Only open class until his last time out, when he won his first group race, a G2, Shikato had been told by each of the jockeys that the horse has potential and can go a lot further.
“With each race he seemed to rise to meet the level of his opponents,” Shikato said.
“But the Japan Cup field had three Derby winners and I wondered if he could rise that far.”
Not only did he rise to their level, he surpassed it, bringing both Shikato, Demuro and owner Teruya Yoshida of the breeding/racing giant Shadai their first wins of the international invitational, worth ¥250 million to the winner.
Demuro said he had been more confident.
“I watched him during work and he is a very competitive horse. When he lines up with other horses, he really battles to stay ahead of them, a very good thing for a racehorse.”
Demuro, who was joined by his wife, Martina, and 11-month-old daughter, Lucrzia, had just arrived in Japan the previous week for a month of riding. He had not ridden work but had studied videos of Screen Hero’s earlier races.
For Demuro himself, he said grinning, “it’s a much better start this year than last time.”
“Last time” referred to 2005 when a spill during racing the day before the Japan Cup resulted in a broken collarbone, knocking him out of the next day’s running, during which he had been planning to ride Cosmo Bulk, who finished a far last this year in his fifth Japan Cup.
In a disappointing repeat of last year, the foreign-based competitors failed miserably. Marsh Side from the U.S. was scratched on Saturday after developing a fever.
Purple Moon topped the remaining three, all from the U.K., in ninth place, followed by Sixties Icon in 13th place and Papal Bull in 14th.

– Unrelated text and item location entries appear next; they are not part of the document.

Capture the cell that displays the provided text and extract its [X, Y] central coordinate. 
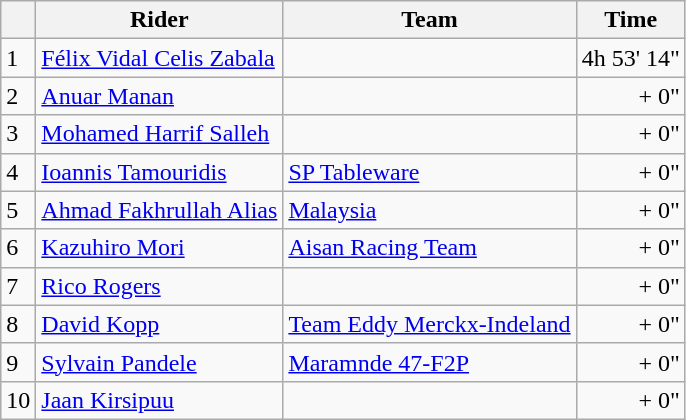
7 [18, 286]
Kazuhiro Mori [160, 248]
2 [18, 96]
10 [18, 400]
9 [18, 362]
Team Eddy Merckx-Indeland [430, 324]
Rico Rogers [160, 286]
Anuar Manan [160, 96]
Rider [160, 20]
Aisan Racing Team [430, 248]
David Kopp [160, 324]
4 [18, 172]
Team [430, 20]
Ioannis Tamouridis [160, 172]
Jaan Kirsipuu [160, 400]
6 [18, 248]
5 [18, 210]
4h 53' 14" [630, 58]
SP Tableware [430, 172]
Félix Vidal Celis Zabala [160, 58]
3 [18, 134]
Maramnde 47-F2P [430, 362]
1 [18, 58]
Time [630, 20]
8 [18, 324]
Malaysia [430, 210]
Sylvain Pandele [160, 362]
Ahmad Fakhrullah Alias [160, 210]
Mohamed Harrif Salleh [160, 134]
Return the [x, y] coordinate for the center point of the cell that contains the specified text.  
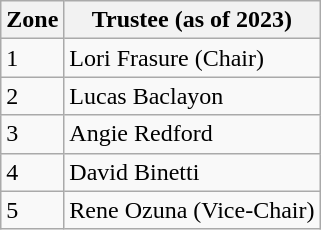
Lucas Baclayon [192, 96]
Lori Frasure (Chair) [192, 58]
3 [32, 134]
Zone [32, 20]
1 [32, 58]
David Binetti [192, 172]
4 [32, 172]
5 [32, 210]
2 [32, 96]
Angie Redford [192, 134]
Rene Ozuna (Vice-Chair) [192, 210]
Trustee (as of 2023) [192, 20]
Determine the (x, y) coordinate at the center of the cell enclosing the given text.  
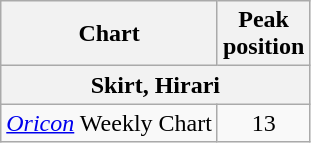
Skirt, Hirari (156, 85)
Peakposition (263, 34)
Oricon Weekly Chart (110, 123)
Chart (110, 34)
13 (263, 123)
Locate the cell with the specified text and output its (X, Y) center coordinate. 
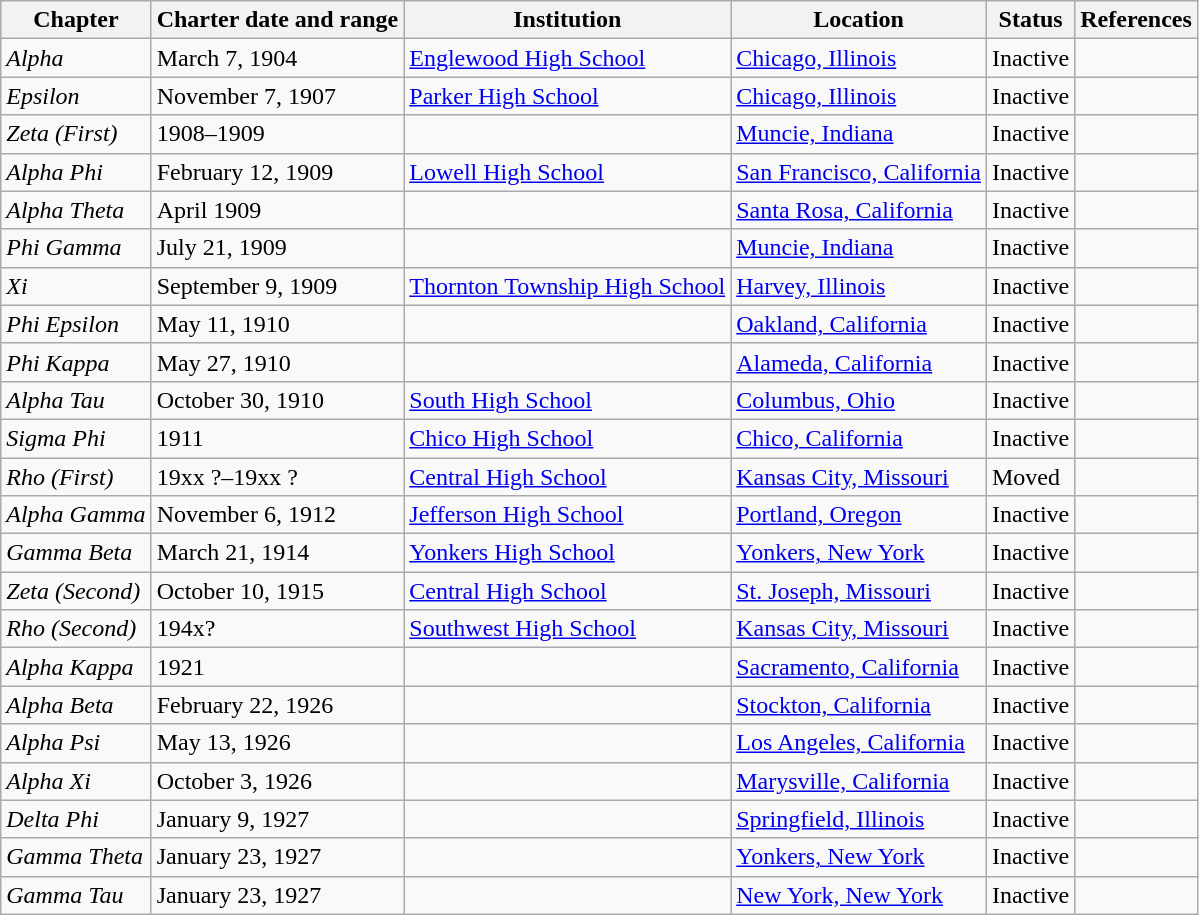
1908–1909 (278, 134)
Springfield, Illinois (859, 819)
Gamma Theta (76, 857)
Chapter (76, 20)
Alpha (76, 58)
Epsilon (76, 96)
Oakland, California (859, 324)
Marysville, California (859, 781)
March 7, 1904 (278, 58)
Chico High School (568, 438)
April 1909 (278, 210)
November 7, 1907 (278, 96)
Southwest High School (568, 629)
19xx ?–19xx ? (278, 477)
Institution (568, 20)
1911 (278, 438)
Jefferson High School (568, 515)
Rho (First) (76, 477)
Zeta (First) (76, 134)
September 9, 1909 (278, 286)
Charter date and range (278, 20)
Phi Gamma (76, 248)
Gamma Tau (76, 895)
Phi Kappa (76, 362)
San Francisco, California (859, 172)
Los Angeles, California (859, 743)
January 9, 1927 (278, 819)
Zeta (Second) (76, 591)
July 21, 1909 (278, 248)
Alpha Psi (76, 743)
Alpha Phi (76, 172)
March 21, 1914 (278, 553)
October 10, 1915 (278, 591)
Rho (Second) (76, 629)
Sigma Phi (76, 438)
Location (859, 20)
New York, New York (859, 895)
October 3, 1926 (278, 781)
Phi Epsilon (76, 324)
Xi (76, 286)
Santa Rosa, California (859, 210)
October 30, 1910 (278, 400)
Moved (1030, 477)
Alpha Kappa (76, 667)
November 6, 1912 (278, 515)
St. Joseph, Missouri (859, 591)
Alpha Xi (76, 781)
Delta Phi (76, 819)
Chico, California (859, 438)
May 11, 1910 (278, 324)
February 12, 1909 (278, 172)
References (1136, 20)
Alpha Theta (76, 210)
Alpha Gamma (76, 515)
Alpha Beta (76, 705)
South High School (568, 400)
Thornton Township High School (568, 286)
May 27, 1910 (278, 362)
Harvey, Illinois (859, 286)
Yonkers High School (568, 553)
February 22, 1926 (278, 705)
Englewood High School (568, 58)
Alameda, California (859, 362)
Gamma Beta (76, 553)
Alpha Tau (76, 400)
Parker High School (568, 96)
Status (1030, 20)
Portland, Oregon (859, 515)
1921 (278, 667)
194x? (278, 629)
Lowell High School (568, 172)
Stockton, California (859, 705)
May 13, 1926 (278, 743)
Sacramento, California (859, 667)
Columbus, Ohio (859, 400)
Output the (x, y) coordinate of the center of the cell containing the given text.  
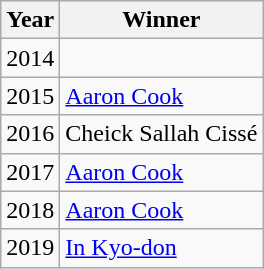
Winner (162, 20)
2017 (30, 172)
2014 (30, 58)
2016 (30, 134)
In Kyo-don (162, 248)
Year (30, 20)
2015 (30, 96)
2019 (30, 248)
2018 (30, 210)
Cheick Sallah Cissé (162, 134)
Output the (X, Y) coordinate of the center of the cell containing the given text.  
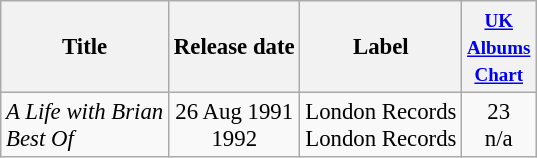
Release date (234, 47)
London RecordsLondon Records (381, 126)
26 Aug 19911992 (234, 126)
A Life with BrianBest Of (85, 126)
UK Albums Chart (499, 47)
Label (381, 47)
Title (85, 47)
23n/a (499, 126)
Pinpoint the cell where the given text exists, returning its (X, Y) midpoint coordinate. 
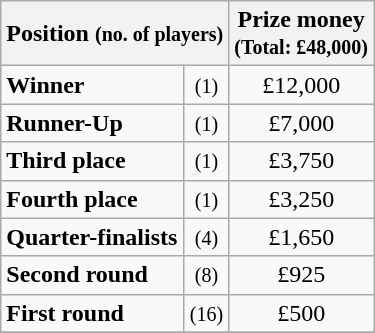
Runner-Up (92, 123)
£925 (302, 275)
£1,650 (302, 237)
Second round (92, 275)
(16) (206, 313)
Winner (92, 85)
Third place (92, 161)
£3,250 (302, 199)
(4) (206, 237)
(8) (206, 275)
Prize money(Total: £48,000) (302, 34)
Quarter-finalists (92, 237)
First round (92, 313)
£500 (302, 313)
£3,750 (302, 161)
Position (no. of players) (115, 34)
Fourth place (92, 199)
£12,000 (302, 85)
£7,000 (302, 123)
Scan for the cell matching the given text and deliver its [X, Y] coordinate at center. 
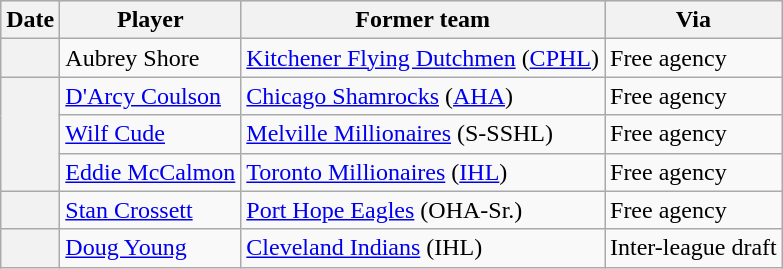
Kitchener Flying Dutchmen (CPHL) [423, 58]
Aubrey Shore [150, 58]
Cleveland Indians (IHL) [423, 248]
D'Arcy Coulson [150, 96]
Date [30, 20]
Wilf Cude [150, 134]
Chicago Shamrocks (AHA) [423, 96]
Melville Millionaires (S-SSHL) [423, 134]
Stan Crossett [150, 210]
Toronto Millionaires (IHL) [423, 172]
Via [693, 20]
Inter-league draft [693, 248]
Player [150, 20]
Eddie McCalmon [150, 172]
Former team [423, 20]
Doug Young [150, 248]
Port Hope Eagles (OHA-Sr.) [423, 210]
Capture the cell that displays the provided text and extract its (x, y) central coordinate. 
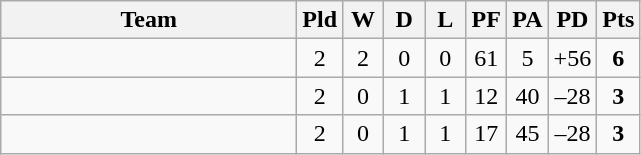
5 (528, 58)
+56 (572, 58)
PF (486, 20)
Pts (618, 20)
PD (572, 20)
Team (149, 20)
D (404, 20)
L (446, 20)
6 (618, 58)
61 (486, 58)
45 (528, 134)
Pld (320, 20)
17 (486, 134)
12 (486, 96)
PA (528, 20)
W (364, 20)
40 (528, 96)
Determine the [x, y] coordinate at the center of the cell enclosing the given text.  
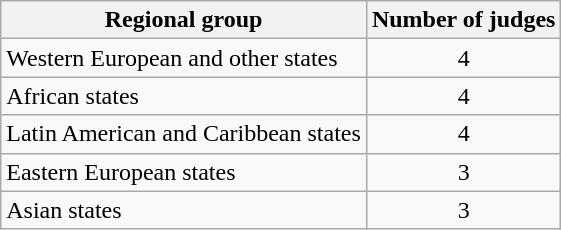
Number of judges [464, 20]
Asian states [184, 210]
African states [184, 96]
Western European and other states [184, 58]
Regional group [184, 20]
Eastern European states [184, 172]
Latin American and Caribbean states [184, 134]
Pinpoint the cell where the given text exists, returning its [X, Y] midpoint coordinate. 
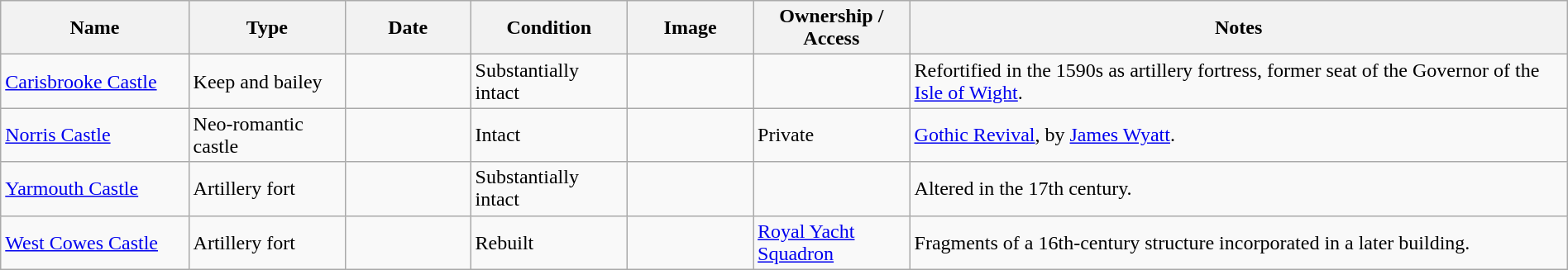
Gothic Revival, by James Wyatt. [1239, 136]
Yarmouth Castle [94, 189]
Rebuilt [549, 243]
Intact [549, 136]
West Cowes Castle [94, 243]
Altered in the 17th century. [1239, 189]
Royal Yacht Squadron [832, 243]
Neo-romantic castle [266, 136]
Condition [549, 28]
Notes [1239, 28]
Image [691, 28]
Date [409, 28]
Keep and bailey [266, 81]
Fragments of a 16th-century structure incorporated in a later building. [1239, 243]
Name [94, 28]
Private [832, 136]
Type [266, 28]
Refortified in the 1590s as artillery fortress, former seat of the Governor of the Isle of Wight. [1239, 81]
Carisbrooke Castle [94, 81]
Norris Castle [94, 136]
Ownership / Access [832, 28]
Search for the cell housing the specified text and yield its (x, y) center coordinate. 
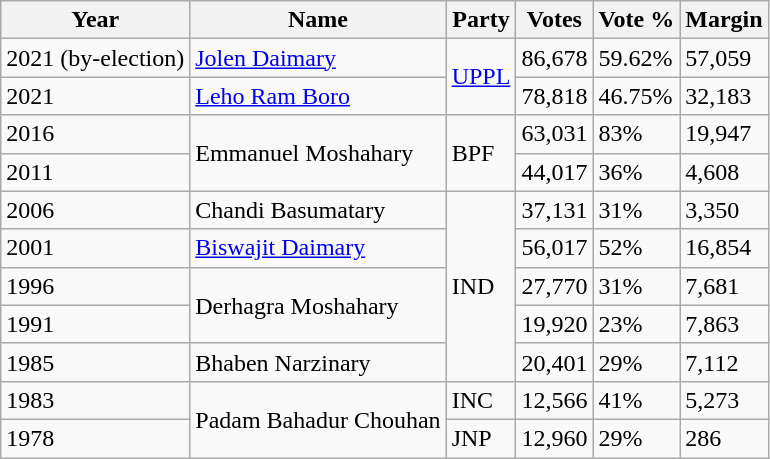
2016 (96, 134)
57,059 (724, 58)
Chandi Basumatary (318, 210)
Votes (554, 20)
IND (481, 286)
1978 (96, 438)
1991 (96, 324)
32,183 (724, 96)
2021 (96, 96)
19,920 (554, 324)
19,947 (724, 134)
52% (636, 248)
Jolen Daimary (318, 58)
Padam Bahadur Chouhan (318, 419)
Name (318, 20)
83% (636, 134)
37,131 (554, 210)
12,566 (554, 400)
UPPL (481, 77)
2001 (96, 248)
7,112 (724, 362)
BPF (481, 153)
23% (636, 324)
7,681 (724, 286)
41% (636, 400)
86,678 (554, 58)
5,273 (724, 400)
44,017 (554, 172)
7,863 (724, 324)
Margin (724, 20)
27,770 (554, 286)
12,960 (554, 438)
Derhagra Moshahary (318, 305)
Vote % (636, 20)
1996 (96, 286)
Biswajit Daimary (318, 248)
1983 (96, 400)
20,401 (554, 362)
46.75% (636, 96)
56,017 (554, 248)
INC (481, 400)
2006 (96, 210)
59.62% (636, 58)
1985 (96, 362)
286 (724, 438)
2011 (96, 172)
Year (96, 20)
63,031 (554, 134)
Bhaben Narzinary (318, 362)
2021 (by-election) (96, 58)
4,608 (724, 172)
3,350 (724, 210)
78,818 (554, 96)
Party (481, 20)
JNP (481, 438)
36% (636, 172)
16,854 (724, 248)
Leho Ram Boro (318, 96)
Emmanuel Moshahary (318, 153)
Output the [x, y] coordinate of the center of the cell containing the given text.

The Grass Wonder-sired Screen Hero, out of the Sunday Silence mare Running Heroine, bested what had been touted as some of the toughest competition in recent Japan Cup history.
In addition to the three Derby winners were six other group 1 champions. Ninth choice at the windows, Screen Hero returned a neat ¥4,100 on a ¥100 wager. The exacta 16-9 paid ¥25,160 on ¥100.
Screen Hero, bred at Shadai Farm in Chitose, Hokkaido, clocked 2 minutes 25.5 seconds over 2,400 meters of fast turf. The race, run on a picture-perfect, blue-skied Sunday afternoon, was attended by nearly 108,000 people and brought the Japan Racing Association a turnover of nearly ¥31.3 billion, 22 billion of which were bet on the Japan Cup alone.